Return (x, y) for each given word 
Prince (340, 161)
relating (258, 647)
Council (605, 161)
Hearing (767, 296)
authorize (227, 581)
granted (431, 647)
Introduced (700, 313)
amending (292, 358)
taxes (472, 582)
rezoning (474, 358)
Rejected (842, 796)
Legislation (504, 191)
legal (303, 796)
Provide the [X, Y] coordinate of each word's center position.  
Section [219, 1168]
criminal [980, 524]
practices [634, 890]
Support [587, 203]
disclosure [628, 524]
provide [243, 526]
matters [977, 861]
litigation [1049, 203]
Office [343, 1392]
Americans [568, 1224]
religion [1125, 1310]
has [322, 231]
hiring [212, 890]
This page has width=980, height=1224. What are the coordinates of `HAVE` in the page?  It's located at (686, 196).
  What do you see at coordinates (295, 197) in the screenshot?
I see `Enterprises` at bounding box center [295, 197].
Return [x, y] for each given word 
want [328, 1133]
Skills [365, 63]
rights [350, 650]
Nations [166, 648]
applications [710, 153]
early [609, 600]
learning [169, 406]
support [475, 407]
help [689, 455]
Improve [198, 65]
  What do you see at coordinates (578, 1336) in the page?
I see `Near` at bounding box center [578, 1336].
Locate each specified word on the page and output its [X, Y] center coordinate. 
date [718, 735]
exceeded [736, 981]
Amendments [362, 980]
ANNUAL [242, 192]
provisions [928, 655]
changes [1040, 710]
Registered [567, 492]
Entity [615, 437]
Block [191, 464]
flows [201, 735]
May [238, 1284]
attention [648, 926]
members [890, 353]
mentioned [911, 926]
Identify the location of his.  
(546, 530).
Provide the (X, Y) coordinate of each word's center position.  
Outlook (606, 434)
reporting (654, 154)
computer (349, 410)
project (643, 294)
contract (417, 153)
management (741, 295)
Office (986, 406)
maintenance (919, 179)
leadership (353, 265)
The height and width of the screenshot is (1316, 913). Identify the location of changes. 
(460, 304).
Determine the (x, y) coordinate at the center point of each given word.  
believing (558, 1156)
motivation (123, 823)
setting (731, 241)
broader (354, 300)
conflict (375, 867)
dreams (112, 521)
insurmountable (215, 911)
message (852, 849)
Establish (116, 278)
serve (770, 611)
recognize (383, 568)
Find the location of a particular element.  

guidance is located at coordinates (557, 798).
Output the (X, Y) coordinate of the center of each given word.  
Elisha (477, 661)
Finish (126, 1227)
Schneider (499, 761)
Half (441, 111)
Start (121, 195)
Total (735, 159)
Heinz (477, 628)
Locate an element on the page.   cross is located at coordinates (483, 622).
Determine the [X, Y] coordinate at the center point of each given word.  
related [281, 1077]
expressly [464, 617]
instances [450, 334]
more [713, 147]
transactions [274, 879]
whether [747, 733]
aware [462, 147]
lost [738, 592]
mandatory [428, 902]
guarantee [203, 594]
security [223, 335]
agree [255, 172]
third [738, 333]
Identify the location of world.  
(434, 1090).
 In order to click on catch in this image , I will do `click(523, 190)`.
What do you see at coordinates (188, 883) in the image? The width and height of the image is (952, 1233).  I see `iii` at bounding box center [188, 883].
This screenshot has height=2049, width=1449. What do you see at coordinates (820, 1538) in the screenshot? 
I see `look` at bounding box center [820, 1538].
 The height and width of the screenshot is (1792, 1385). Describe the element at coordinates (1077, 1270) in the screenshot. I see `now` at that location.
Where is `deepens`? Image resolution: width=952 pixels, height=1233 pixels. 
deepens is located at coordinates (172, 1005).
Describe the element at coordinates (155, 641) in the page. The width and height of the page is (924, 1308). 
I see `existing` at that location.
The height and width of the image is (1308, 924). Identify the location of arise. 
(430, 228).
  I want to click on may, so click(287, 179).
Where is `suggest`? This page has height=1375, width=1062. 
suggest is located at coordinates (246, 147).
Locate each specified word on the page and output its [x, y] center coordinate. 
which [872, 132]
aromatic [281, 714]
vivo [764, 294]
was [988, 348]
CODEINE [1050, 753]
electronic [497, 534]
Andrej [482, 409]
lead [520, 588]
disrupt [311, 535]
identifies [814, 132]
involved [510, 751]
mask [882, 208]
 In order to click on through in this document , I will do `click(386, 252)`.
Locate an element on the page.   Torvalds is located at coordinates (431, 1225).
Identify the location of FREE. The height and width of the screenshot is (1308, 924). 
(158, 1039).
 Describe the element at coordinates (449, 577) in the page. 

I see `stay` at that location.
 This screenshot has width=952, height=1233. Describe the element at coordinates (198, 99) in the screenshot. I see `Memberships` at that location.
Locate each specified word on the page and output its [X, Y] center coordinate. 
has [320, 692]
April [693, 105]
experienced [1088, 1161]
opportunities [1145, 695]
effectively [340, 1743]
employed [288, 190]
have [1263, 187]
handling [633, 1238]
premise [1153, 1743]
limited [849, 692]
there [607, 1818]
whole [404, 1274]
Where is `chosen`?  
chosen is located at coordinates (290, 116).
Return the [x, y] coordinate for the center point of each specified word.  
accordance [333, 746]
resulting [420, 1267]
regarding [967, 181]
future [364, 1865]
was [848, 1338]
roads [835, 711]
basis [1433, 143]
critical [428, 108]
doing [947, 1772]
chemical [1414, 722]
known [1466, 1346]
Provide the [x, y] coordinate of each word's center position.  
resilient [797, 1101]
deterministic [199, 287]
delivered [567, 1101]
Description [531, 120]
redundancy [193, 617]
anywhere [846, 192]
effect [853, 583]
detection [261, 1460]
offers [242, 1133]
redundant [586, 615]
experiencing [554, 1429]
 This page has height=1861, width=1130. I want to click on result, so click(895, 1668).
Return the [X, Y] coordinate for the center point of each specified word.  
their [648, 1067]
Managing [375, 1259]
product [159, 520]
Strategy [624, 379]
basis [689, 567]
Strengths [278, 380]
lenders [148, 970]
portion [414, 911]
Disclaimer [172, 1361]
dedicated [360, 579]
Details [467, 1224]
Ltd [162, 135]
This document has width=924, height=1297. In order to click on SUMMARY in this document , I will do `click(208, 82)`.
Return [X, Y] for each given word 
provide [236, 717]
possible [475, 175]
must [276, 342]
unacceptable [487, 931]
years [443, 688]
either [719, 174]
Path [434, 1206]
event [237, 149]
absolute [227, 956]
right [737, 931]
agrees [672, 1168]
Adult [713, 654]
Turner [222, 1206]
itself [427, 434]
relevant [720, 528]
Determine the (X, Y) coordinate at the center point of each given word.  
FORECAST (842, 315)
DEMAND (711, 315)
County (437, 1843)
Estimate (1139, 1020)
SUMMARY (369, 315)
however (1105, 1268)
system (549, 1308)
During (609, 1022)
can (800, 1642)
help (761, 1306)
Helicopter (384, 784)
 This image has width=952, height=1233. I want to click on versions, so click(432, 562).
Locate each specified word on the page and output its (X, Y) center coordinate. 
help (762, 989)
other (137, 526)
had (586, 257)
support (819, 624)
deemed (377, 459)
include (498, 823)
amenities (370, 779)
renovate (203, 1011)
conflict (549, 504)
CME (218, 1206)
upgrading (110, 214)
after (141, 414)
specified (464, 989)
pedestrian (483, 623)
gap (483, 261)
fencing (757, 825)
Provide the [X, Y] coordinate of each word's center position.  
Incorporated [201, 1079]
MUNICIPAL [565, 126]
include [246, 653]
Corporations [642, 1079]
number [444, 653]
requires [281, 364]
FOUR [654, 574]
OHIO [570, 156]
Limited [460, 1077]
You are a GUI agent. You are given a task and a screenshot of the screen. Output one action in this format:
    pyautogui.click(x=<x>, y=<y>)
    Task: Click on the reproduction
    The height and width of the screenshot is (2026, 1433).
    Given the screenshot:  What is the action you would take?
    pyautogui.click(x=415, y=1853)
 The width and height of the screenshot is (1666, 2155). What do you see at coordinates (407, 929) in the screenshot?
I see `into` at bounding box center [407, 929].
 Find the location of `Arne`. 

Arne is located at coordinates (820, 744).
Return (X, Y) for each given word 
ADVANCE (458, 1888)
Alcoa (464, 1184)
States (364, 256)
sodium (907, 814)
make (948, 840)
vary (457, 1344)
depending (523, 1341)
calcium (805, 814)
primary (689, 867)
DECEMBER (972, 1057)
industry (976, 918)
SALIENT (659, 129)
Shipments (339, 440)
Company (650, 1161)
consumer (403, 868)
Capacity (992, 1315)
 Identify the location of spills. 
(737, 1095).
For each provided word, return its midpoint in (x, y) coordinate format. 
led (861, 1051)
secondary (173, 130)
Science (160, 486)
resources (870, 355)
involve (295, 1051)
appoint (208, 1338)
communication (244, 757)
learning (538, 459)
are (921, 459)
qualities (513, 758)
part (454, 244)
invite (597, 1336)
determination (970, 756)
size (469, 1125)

_AIM OF THE TASK:_ Rewrite the rows between the line holding "relevant [720, 528]" and the line holding "depending (523, 1341)", inclusive, with "each given word" changed to "every listed word" and everything else left as it is.

_EXERCISE ANSWER:_
relevant [720, 528]
Determine the (X, Y) coordinate at the center point of every listed word.  
FORECAST (842, 315)
DEMAND (711, 315)
County (437, 1843)
Estimate (1139, 1020)
SUMMARY (369, 315)
however (1105, 1268)
system (549, 1308)
During (609, 1022)
can (800, 1642)
help (761, 1306)
Helicopter (384, 784)
 This image has width=952, height=1233. I want to click on versions, so click(432, 562).
Locate each specified word on the page and output its (X, Y) center coordinate. 
help (762, 989)
other (137, 526)
had (586, 257)
support (819, 624)
deemed (377, 459)
include (498, 823)
amenities (370, 779)
renovate (203, 1011)
conflict (549, 504)
CME (218, 1206)
upgrading (110, 214)
after (141, 414)
specified (464, 989)
pedestrian (483, 623)
gap (483, 261)
fencing (757, 825)
Provide the [X, Y] coordinate of each word's center position.  
Incorporated [201, 1079]
MUNICIPAL [565, 126]
include [246, 653]
Corporations [642, 1079]
number [444, 653]
requires [281, 364]
FOUR [654, 574]
OHIO [570, 156]
Limited [460, 1077]
You are a GUI agent. You are given a task and a screenshot of the screen. Output one action in this format:
    pyautogui.click(x=<x>, y=<y>)
    Task: Click on the reproduction
    The height and width of the screenshot is (2026, 1433).
    Given the screenshot:  What is the action you would take?
    pyautogui.click(x=415, y=1853)
 The width and height of the screenshot is (1666, 2155). What do you see at coordinates (407, 929) in the screenshot?
I see `into` at bounding box center [407, 929].
 Find the location of `Arne`. 

Arne is located at coordinates (820, 744).
Return (X, Y) for every listed word 
ADVANCE (458, 1888)
Alcoa (464, 1184)
States (364, 256)
sodium (907, 814)
make (948, 840)
vary (457, 1344)
depending (523, 1341)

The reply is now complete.